Exercise details: Repeat the entries word for word, starting at the line that contains "Zoom in on the floor plan" and ending at the line that contains "point(540,17)", with both of those lines included. Leave the pictures out of your answer.

Records of locating words and elements:

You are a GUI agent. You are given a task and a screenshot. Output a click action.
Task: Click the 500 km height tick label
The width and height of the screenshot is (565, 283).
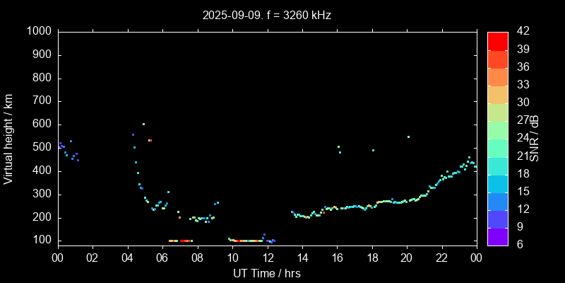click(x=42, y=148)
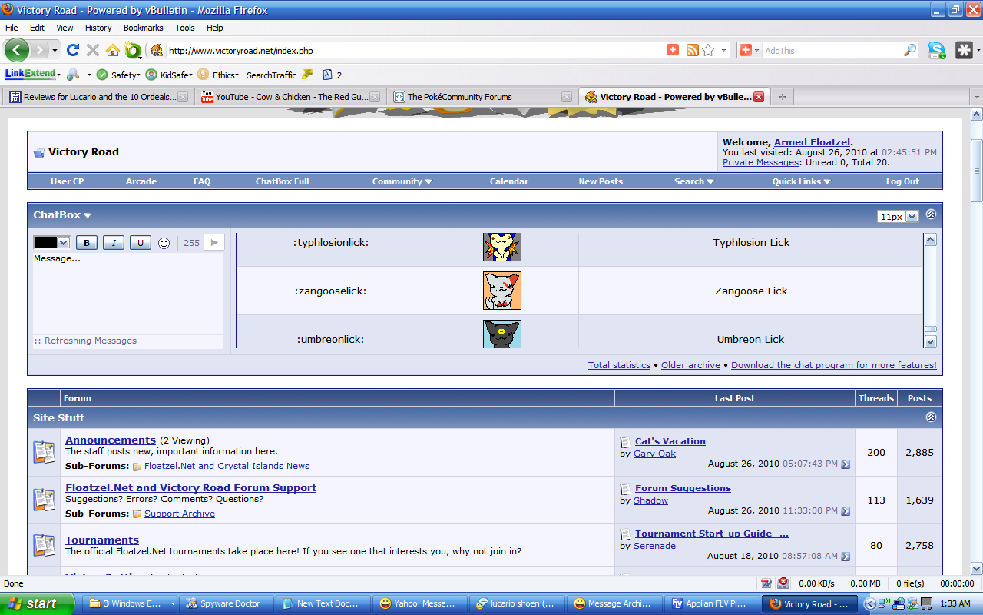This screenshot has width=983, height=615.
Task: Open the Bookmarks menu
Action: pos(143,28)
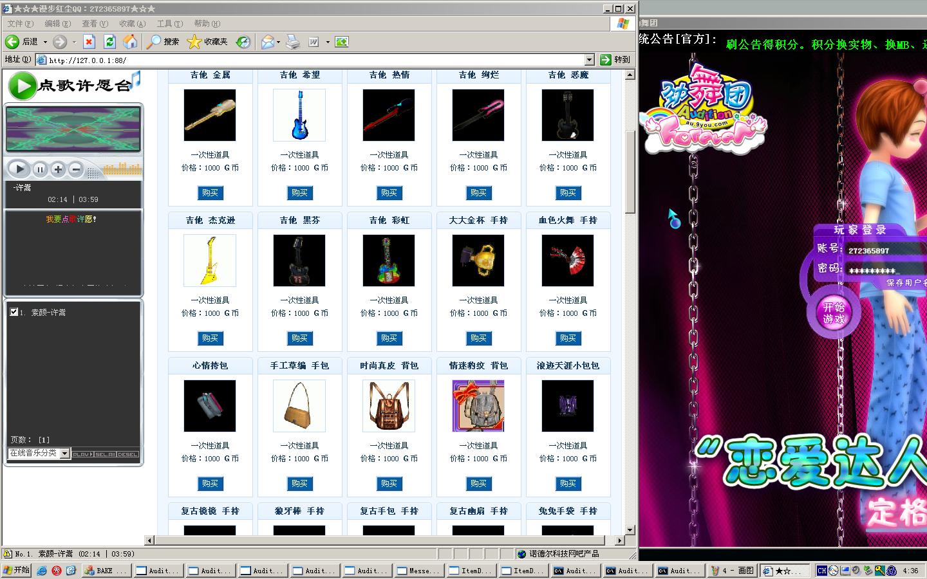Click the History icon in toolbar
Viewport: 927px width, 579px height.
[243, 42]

...

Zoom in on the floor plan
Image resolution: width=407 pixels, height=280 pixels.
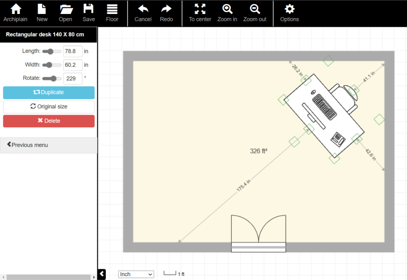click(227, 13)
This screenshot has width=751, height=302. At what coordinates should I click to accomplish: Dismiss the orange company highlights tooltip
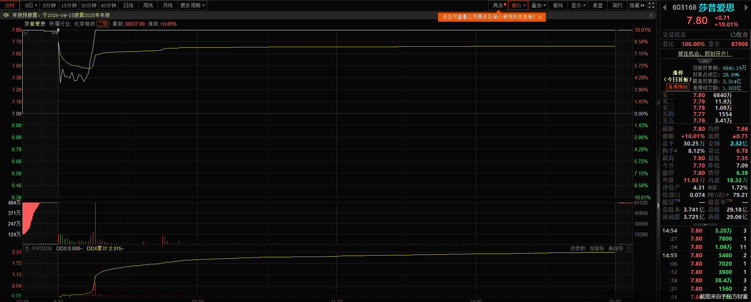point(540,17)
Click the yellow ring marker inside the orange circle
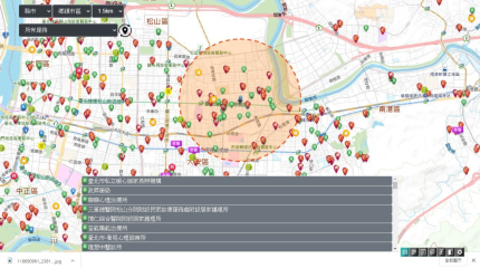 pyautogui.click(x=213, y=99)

Solution below:
Zoom in on the floor plan
Image resolution: width=407 pixels, height=280 pixels.
click(227, 13)
This screenshot has width=751, height=302. At what coordinates should I click to accomplish: Dismiss the orange company highlights tooltip
point(540,17)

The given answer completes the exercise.